▸ **The problem**: In the stretch of the listing from the line containing "Task: Expand the Catalog tree node" through the end of the listing, change "toolbar" to "menu bar". Give back only those lines, with nothing else altered.

▸ **Recorded data**:
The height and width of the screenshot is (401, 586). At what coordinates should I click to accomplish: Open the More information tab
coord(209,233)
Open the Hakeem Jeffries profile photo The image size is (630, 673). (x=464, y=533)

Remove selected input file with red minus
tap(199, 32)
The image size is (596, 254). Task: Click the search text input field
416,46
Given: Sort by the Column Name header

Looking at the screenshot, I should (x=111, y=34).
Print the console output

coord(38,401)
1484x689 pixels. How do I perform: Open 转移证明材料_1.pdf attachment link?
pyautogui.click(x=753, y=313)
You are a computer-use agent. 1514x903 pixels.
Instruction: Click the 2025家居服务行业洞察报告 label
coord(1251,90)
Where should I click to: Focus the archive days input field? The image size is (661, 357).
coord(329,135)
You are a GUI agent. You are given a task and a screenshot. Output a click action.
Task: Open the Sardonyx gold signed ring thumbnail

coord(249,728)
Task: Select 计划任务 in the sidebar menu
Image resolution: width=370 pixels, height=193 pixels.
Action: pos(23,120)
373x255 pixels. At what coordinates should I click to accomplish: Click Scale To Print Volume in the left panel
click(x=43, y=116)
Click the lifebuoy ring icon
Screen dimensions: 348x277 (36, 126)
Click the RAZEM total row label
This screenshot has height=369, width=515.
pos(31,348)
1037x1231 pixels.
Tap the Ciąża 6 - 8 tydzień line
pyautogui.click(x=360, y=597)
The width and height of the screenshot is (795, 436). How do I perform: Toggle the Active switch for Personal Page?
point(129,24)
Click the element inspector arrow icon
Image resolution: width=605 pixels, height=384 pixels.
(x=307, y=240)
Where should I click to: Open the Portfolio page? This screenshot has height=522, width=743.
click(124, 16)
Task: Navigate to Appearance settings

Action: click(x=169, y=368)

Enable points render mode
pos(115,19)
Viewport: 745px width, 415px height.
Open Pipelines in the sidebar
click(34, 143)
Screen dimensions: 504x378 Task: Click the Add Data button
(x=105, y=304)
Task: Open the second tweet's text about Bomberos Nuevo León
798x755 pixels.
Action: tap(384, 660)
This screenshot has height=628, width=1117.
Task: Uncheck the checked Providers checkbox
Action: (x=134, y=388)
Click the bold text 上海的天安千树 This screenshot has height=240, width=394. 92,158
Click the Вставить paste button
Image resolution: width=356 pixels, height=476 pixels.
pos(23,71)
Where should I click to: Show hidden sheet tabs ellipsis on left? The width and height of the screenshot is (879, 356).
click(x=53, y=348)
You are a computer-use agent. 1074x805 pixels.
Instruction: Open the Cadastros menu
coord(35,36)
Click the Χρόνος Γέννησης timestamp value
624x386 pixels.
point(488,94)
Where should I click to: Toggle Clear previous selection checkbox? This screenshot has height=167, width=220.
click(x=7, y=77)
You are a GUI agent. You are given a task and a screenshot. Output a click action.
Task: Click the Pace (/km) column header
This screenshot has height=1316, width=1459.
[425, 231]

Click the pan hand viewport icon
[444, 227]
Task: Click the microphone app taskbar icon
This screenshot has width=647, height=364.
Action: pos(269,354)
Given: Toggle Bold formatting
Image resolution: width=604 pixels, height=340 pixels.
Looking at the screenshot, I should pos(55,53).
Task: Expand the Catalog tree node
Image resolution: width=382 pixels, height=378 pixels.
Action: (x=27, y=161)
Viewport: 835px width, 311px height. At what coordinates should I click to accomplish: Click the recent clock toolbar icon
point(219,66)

▸ **Task result**:
Task: Expand the Catalog tree node
Image resolution: width=382 pixels, height=378 pixels.
Action: (x=27, y=161)
Viewport: 835px width, 311px height. At what coordinates should I click to accomplish: Click the recent clock menu bar icon
point(219,66)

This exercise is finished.